By Luke Baker ,Reuters
BRUSSELS — If there are two words causing quiet alarm across the European Union right now — beyond the turmoil already convulsing the countries that share the euro — they are “treaty change.” They may not carry the same drama as “bond market mayhem,” but the very idea of altering the fundamental laws underpinning the European Union so soon after they were agreed runs the risk of shaking the 50-year-old European project to its core and may end up exacerbating the sovereign debt crisis. German Chancellor Angela Merkel has been the most forthright of Europe’s leaders in calling for changes to the Lisbon Treaty, arguing that amendments are necessary if there is to be more rapid integration and greater stability in the eurozone. The changes she is seeking include much stricter sanctions on countries that miss budget deficit targets. “It is time for a breakthrough to a new Europe,” she said in Berlin last week, emphasizing that the survival of the EU depended on being able to amend its treaty, even though it took eight years to negotiate and came into force only two years ago. “A community that says, regardless of what happens in the rest of the world, that it can never again change its ground rules, that community simply can’t survive. I’m convinced of this.”
As has often been the case during the crisis, France has supported Germany, saying treaty change is necessary, although Paris has hinted at much deeper and more fundamental changes than Berlin wants. The European Commission, the EU’s executive, is behind the need for limited changes, although it has caveats too. “Any revision of the treaty is for deeper integration of the euro area but also for a stronger European Union,” Commission President Jose Manuel Barroso told the European Parliament on Wednesday, a bid to keep the process inclusive of all 27 countries in the EU, not just the 17 in the eurozone. “But let’s not fool ourselves.

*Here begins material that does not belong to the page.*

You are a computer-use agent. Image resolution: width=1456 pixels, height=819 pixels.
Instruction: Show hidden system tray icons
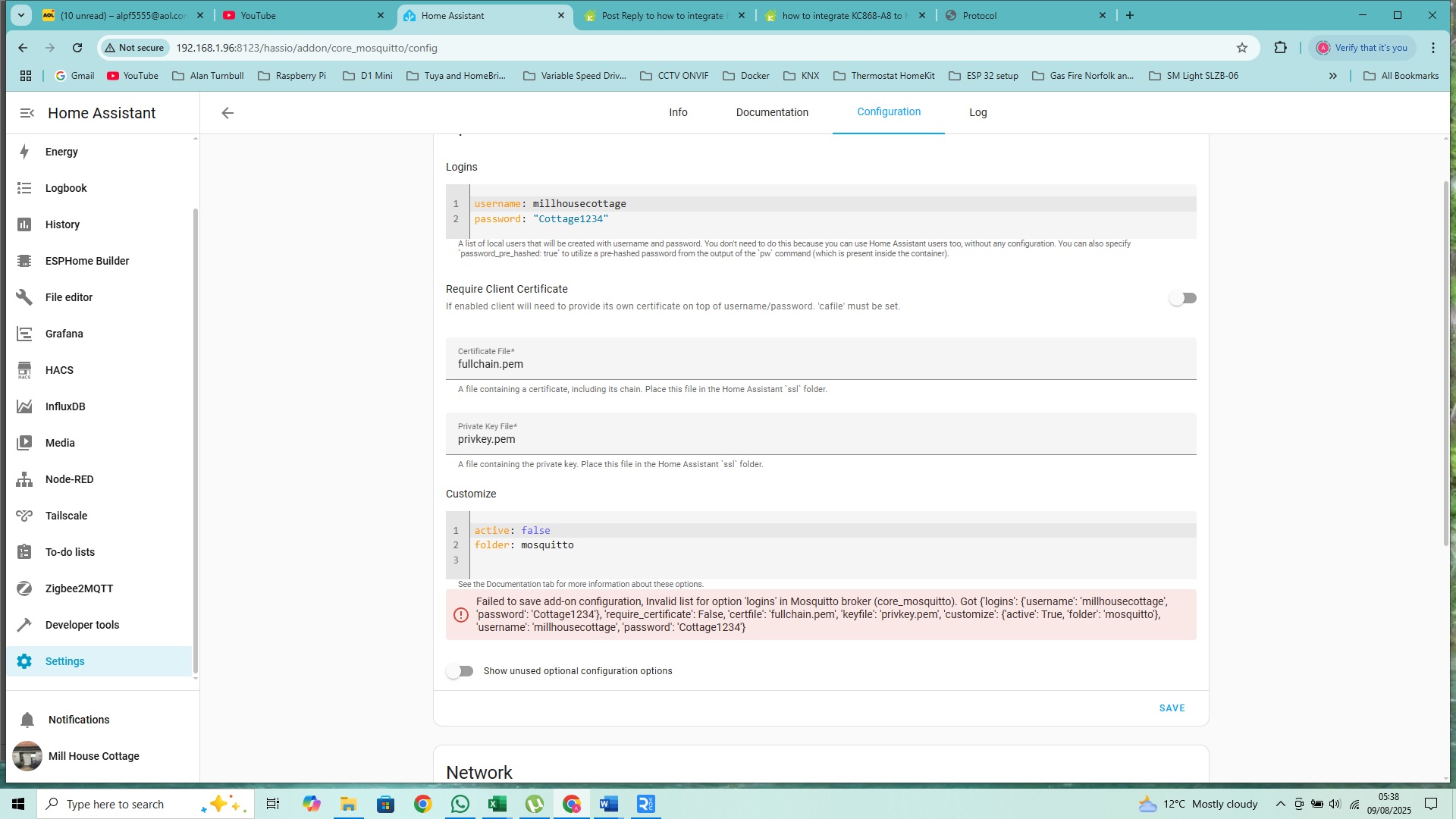click(x=1280, y=804)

Treaty change takes time and should not be seen as the immediate solution for the current crisis,” he said. Others are even more cautious, including Herman Van Rompuy, the president of the European Council and the man responsible for chairing summits of EU heads of state or government. Van Rompuy’s concern is that opening the treaty to changes without a very precise idea of why and to what extent runs the risk of everything in the document suddenly being up for renegotiation — not unlike pulling a single thread in a knitted sweater only to see the entire piece of clothing unravel. In discussions he will have with leaders over the coming month, Van Rompuy will try to define what changes might be needed and only then look at what the legal necessities are. His aim is to deliver an interim report before a summit on Dec. 9, and a final assessment in March or possibly June next year, a much later deadline than previously envisaged. “We should examine the goals, and only afterwards the legal instruments to get there, including limited treaty changes, should these prove necessary,” he told the European Parliament on Wednesday using particularly nuanced language. “A lot can be done within the (current) treaties,” he said, underlining his reluctance for a broad re-opening of the text, before reminding everyone of the biggest hurdle to a successful amendment, and the issue that makes most EU leaders shudder: “For treaty changes, a unanimous ratification is needed by every single member state,” he said.